*What to work on*. Show, in full, each line of the data that contains "Advertise".

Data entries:
● ● ● ● ●
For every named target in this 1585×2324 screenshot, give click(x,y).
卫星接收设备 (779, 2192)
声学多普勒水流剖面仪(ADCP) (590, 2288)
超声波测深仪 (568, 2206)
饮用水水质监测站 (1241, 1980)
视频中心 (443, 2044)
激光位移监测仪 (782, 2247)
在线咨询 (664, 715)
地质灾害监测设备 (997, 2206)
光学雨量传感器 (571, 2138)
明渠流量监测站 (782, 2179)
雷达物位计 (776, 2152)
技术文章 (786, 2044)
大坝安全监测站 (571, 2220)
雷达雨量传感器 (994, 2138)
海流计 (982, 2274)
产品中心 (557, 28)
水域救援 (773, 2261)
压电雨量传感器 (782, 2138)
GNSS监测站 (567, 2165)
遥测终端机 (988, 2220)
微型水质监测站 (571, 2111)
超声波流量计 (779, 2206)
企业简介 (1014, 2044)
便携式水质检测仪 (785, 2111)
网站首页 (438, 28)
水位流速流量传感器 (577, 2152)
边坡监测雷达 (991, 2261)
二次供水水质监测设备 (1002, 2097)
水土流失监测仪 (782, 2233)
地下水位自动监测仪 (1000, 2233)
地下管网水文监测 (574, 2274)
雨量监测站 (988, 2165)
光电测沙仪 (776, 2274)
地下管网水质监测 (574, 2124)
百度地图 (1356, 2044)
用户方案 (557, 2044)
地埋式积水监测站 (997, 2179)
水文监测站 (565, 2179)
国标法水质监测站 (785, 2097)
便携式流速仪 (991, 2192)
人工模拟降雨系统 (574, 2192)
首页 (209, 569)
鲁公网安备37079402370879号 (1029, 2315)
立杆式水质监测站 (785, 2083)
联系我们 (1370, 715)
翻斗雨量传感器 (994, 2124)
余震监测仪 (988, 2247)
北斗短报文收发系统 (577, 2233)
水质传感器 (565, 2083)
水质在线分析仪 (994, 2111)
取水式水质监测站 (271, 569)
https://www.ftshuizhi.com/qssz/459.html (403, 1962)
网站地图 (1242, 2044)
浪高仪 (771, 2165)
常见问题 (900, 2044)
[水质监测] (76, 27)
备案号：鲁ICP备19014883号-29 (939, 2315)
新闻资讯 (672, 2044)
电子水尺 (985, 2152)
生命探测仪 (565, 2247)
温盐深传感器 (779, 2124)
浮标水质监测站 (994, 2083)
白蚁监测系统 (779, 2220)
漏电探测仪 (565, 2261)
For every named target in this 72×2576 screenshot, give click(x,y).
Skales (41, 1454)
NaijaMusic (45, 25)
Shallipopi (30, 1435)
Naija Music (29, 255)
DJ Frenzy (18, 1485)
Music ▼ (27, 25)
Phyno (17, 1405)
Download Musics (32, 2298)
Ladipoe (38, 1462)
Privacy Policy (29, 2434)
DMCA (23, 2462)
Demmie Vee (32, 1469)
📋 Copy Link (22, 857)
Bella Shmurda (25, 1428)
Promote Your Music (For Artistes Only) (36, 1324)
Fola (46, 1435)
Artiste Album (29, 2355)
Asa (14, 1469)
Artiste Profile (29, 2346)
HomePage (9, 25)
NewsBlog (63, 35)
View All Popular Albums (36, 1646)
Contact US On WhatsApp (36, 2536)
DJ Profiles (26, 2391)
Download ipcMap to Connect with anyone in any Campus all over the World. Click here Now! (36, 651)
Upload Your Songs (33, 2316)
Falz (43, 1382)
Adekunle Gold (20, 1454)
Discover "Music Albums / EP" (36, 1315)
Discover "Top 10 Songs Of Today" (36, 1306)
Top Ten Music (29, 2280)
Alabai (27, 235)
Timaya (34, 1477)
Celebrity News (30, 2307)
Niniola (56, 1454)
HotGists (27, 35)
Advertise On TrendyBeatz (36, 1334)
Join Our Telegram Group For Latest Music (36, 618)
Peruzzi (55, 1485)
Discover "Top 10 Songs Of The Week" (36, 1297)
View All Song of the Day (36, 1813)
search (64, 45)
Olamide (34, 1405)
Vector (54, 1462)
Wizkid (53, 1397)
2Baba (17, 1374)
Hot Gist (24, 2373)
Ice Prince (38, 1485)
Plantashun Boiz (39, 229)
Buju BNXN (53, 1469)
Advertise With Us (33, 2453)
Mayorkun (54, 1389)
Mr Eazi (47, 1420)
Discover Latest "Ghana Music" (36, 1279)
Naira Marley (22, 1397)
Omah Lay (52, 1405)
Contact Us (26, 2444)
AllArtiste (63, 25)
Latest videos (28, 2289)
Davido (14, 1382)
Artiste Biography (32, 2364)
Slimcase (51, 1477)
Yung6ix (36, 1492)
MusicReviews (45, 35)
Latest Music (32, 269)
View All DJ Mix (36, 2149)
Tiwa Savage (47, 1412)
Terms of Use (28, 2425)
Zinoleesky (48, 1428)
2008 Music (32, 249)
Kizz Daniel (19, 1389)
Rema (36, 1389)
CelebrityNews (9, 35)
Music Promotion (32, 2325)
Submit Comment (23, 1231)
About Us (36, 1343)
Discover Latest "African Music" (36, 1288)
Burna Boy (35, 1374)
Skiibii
● ● ● ● ●
*Output of the exercise*.
Advertise On TrendyBeatz (36, 1334)
Advertise With Us (33, 2453)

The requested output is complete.